ChleborádovaVilla - The Organ School
The Neo-Renaissance Chleborád building, or "Greek Villa", has been situated on the corner of Smetanova (formerly Haberlerova) and Kounicova (formerly Giskrova) street since 1891. It was designed by the architect Antonín Tebich for the important Czech lawyer and politician František Ladislav Chleborád. In 1906 the Association for the Promotion of Church Music in Moravia, the founder of the Organ School, purchased the villa and by doing so finally established a permanent site for the school. From the first days of its establishment, Janáček was the school's headmaster and one of its teachers, and in 1919 it was transformed into a private conservatory and then the State Conservatory. The Organ School not only taught organ playing, but also the piano, violin, singing, composition and theoretical subjects. The school produced many prominent musicians and composers, such as Oskar Chlubna, Vilém Petrželka, Václav Kaprál, Břetislav Bakala and Jan Kunc. From 1920, Janáček's "Master Class", which was run by the Prague Conservatory, was also sited in the villa alongside the Brno Conservatory, and which produced composers such as Pavel Haas. Today the Moravian Museum's Department of the History of Music is located in the building, part of which also contains the Janáček archive, enrolled in the Memory of the World UNESCO program supporting the preservation of world documentary heritage.

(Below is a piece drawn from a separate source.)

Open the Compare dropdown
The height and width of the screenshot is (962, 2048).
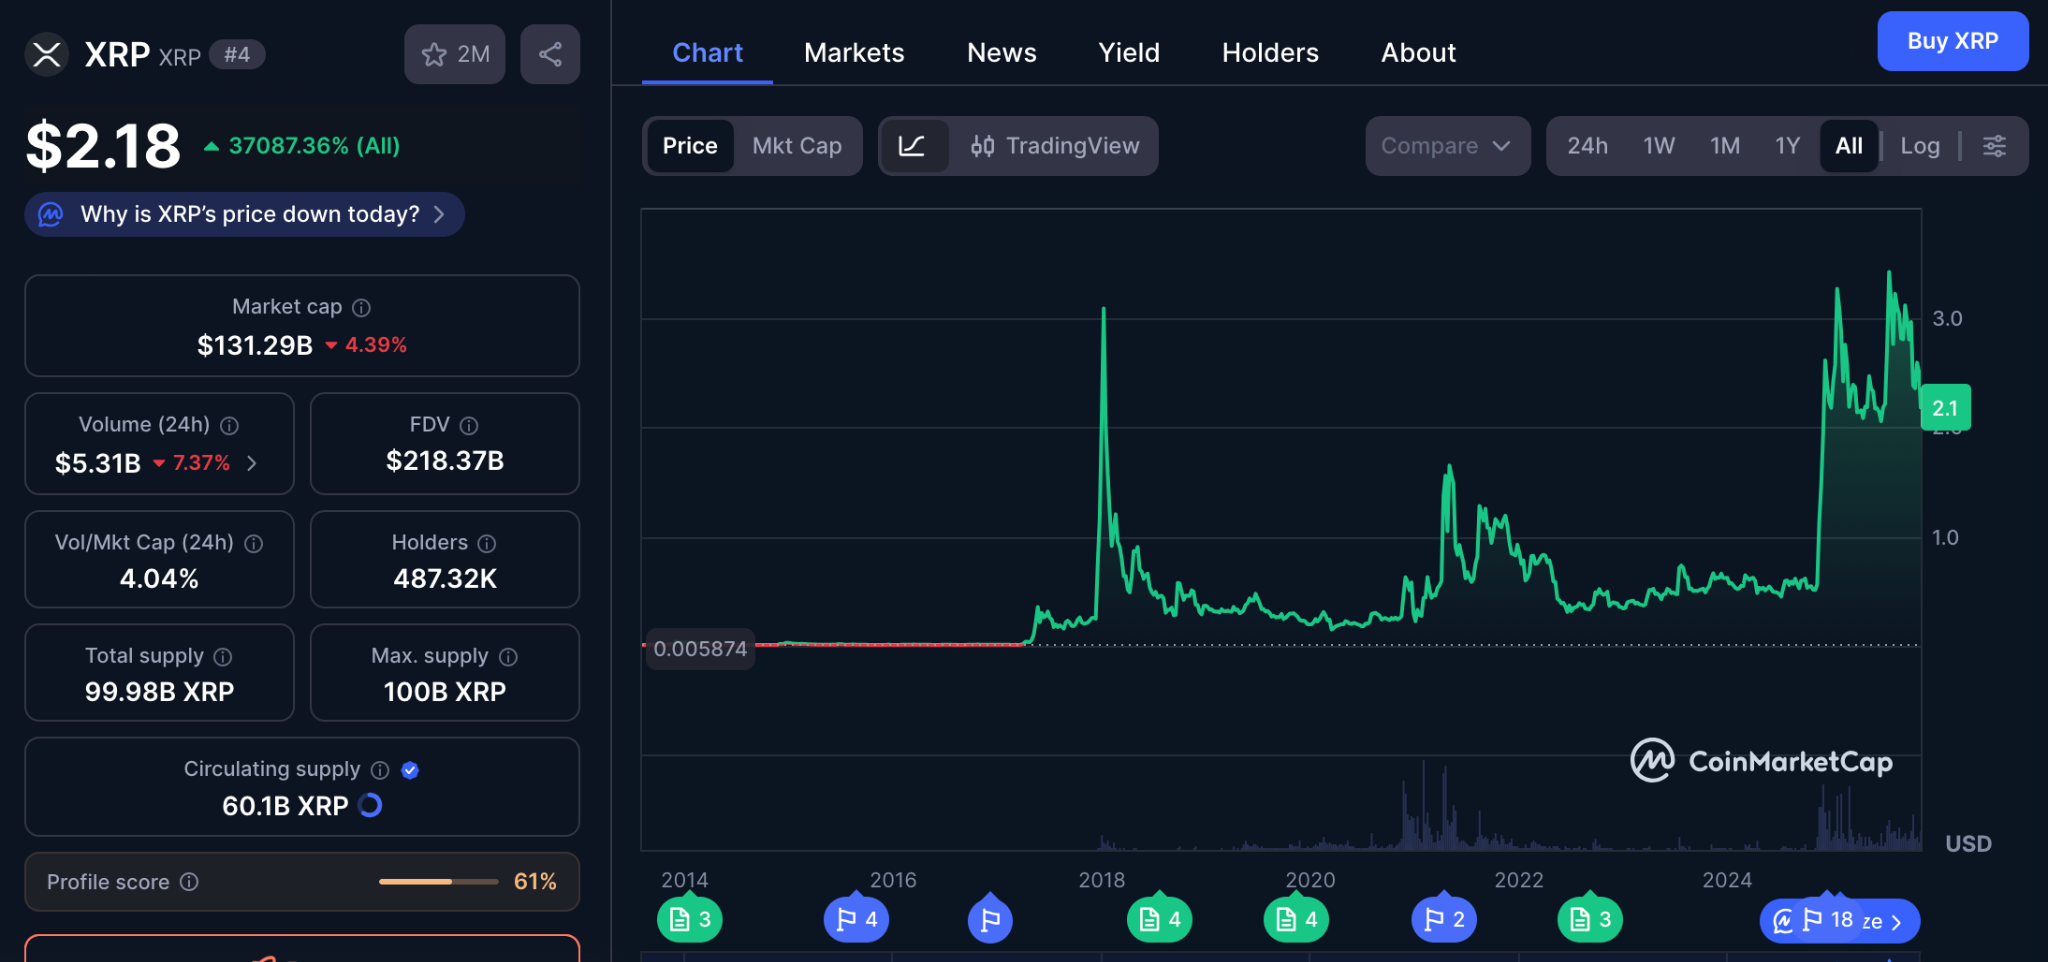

Janáček looked after us like a father at school. He knew each one of us and he knew about our circumstances. If someone was ill, he would come to our flat to find out how we were, which was not always particularly pleasant, especially if we were not feeling that bad and he did not find us at home. The following day would then be a stormy one at school and many of us were thrown out of the class. Usually, however, that wouldn't last long as Janáček's temper soon quietened.
From an article by the composer Jaroslav Kvapil "Leoš Janáček, director of the Organ School" (Hudební rozhledy)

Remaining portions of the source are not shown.